Concept

Puppet state

Summary
A puppet state, puppet régime, puppet government or dummy government is a state that is de jure independent but de facto completely dependent upon an outside power and subject to its orders. Puppet states have nominal sovereignty, except that a foreign power effectively exercises control through economic or military support. By leaving a local government in existence the outside power evades all responsibility, while at the same time successfully paralyzing the local government they tolerate. Puppet states differ from allies, who choose their actions of their own initiative or in accordance with treaties they have voluntarily entered. Puppet states are forced into legally endorsing actions already taken by a foreign power. Puppet states are "endowed with the outward symbols of authority", such as a name, flag, anthem, constitution, law codes, motto and government, but in reality is are appendages of another state which creates, sponsors or otherwise controls the puppet government. International law does not recognize occupied puppet states as legitimate.
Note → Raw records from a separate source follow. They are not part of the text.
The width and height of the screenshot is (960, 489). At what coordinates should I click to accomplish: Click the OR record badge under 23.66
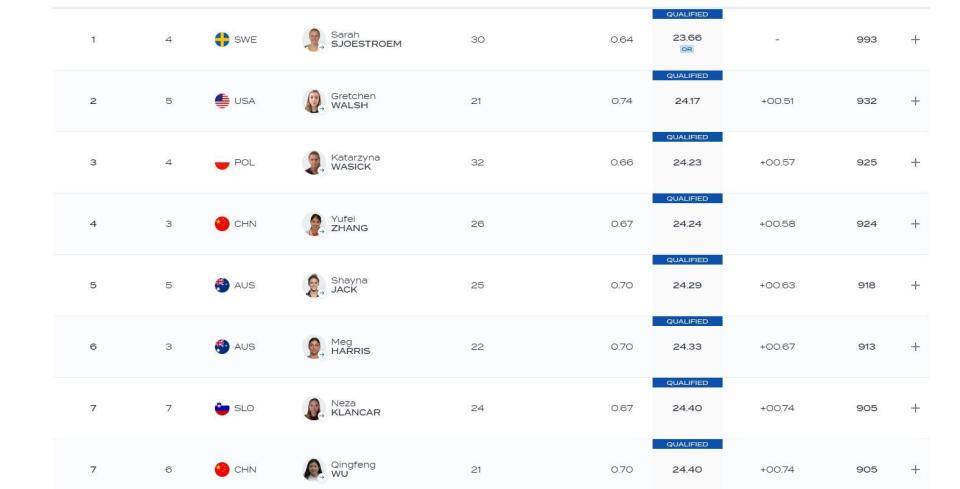coord(687,49)
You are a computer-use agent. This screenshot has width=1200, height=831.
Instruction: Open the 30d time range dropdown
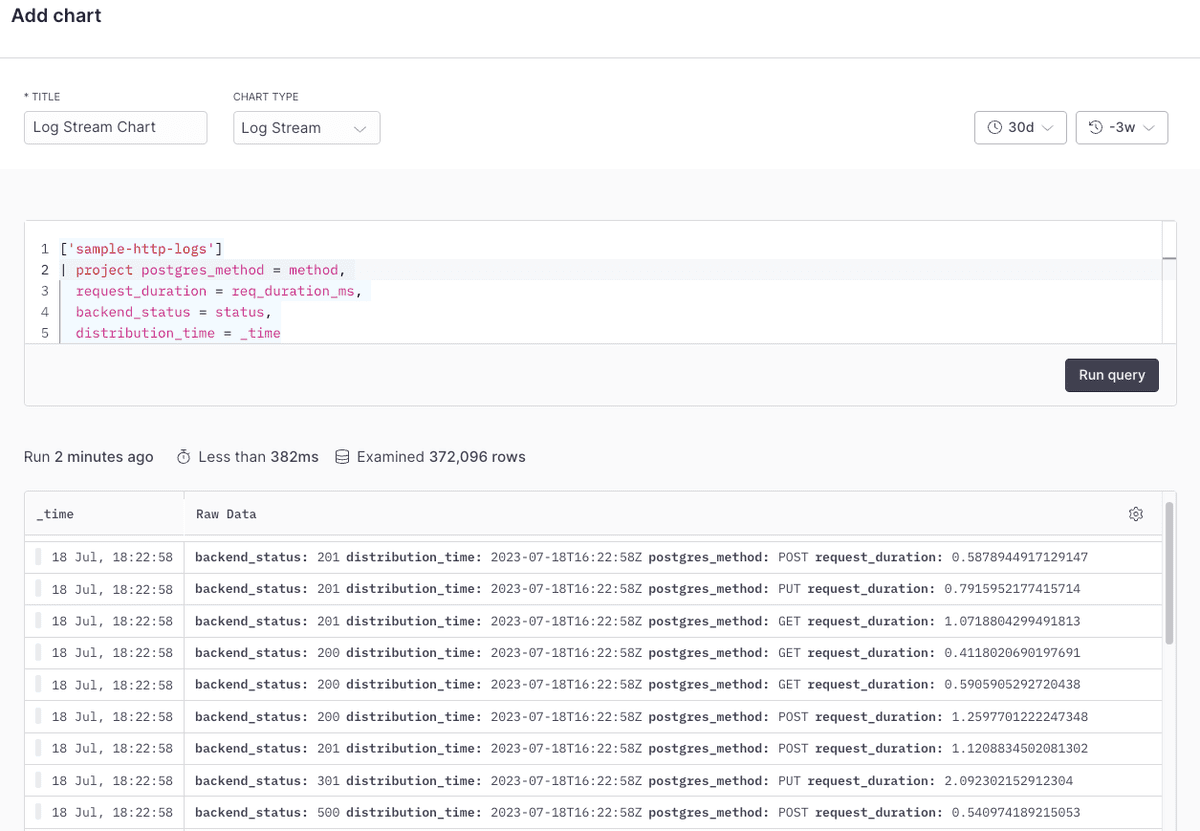[x=1020, y=127]
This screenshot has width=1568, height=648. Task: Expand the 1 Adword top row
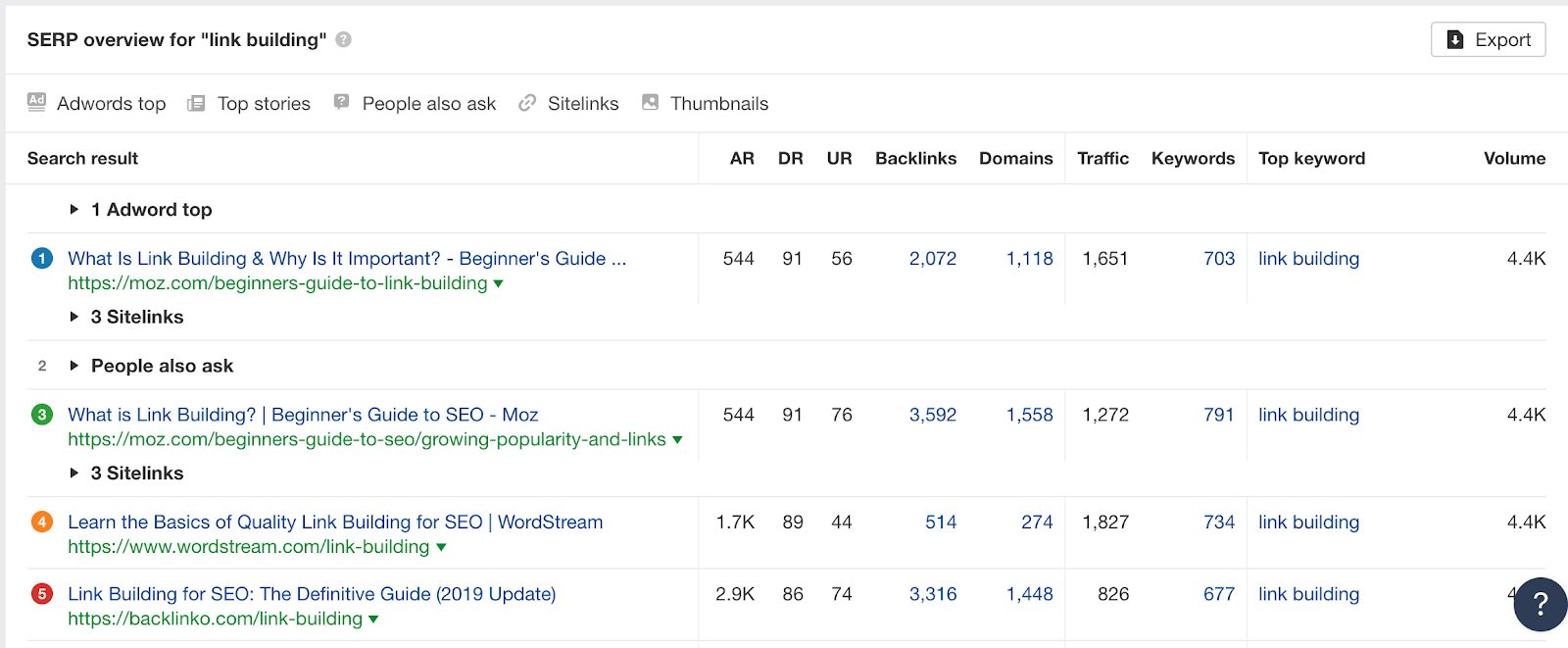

Puppet states can cease to be puppets through: military defeat of the "master" state (as in Europe and Asia in 1945), absorption into the master state (as in the early Soviet Union), revolution, notably occurring after withdrawal of foreign occupying forces (like Afghanistan in 1992), or achievement of independence through state-building methods (especially through de-colonisation).cn]} The term is a metaphor which compares a state or government to a puppet controlled by a puppeteer with strings. The first recorded use of the term "puppet government" was in 1884, in reference to the Khedivate of Egypt. In the Middle Ages vassal states existed based on delegation of the rule of a country by a king to noble men of lower rank. Since the Peace of Westphalia of 1648, the concept of a nation came into existence where sovereignty was connected more to the people who inhabited the land than to the nobility who owned the land.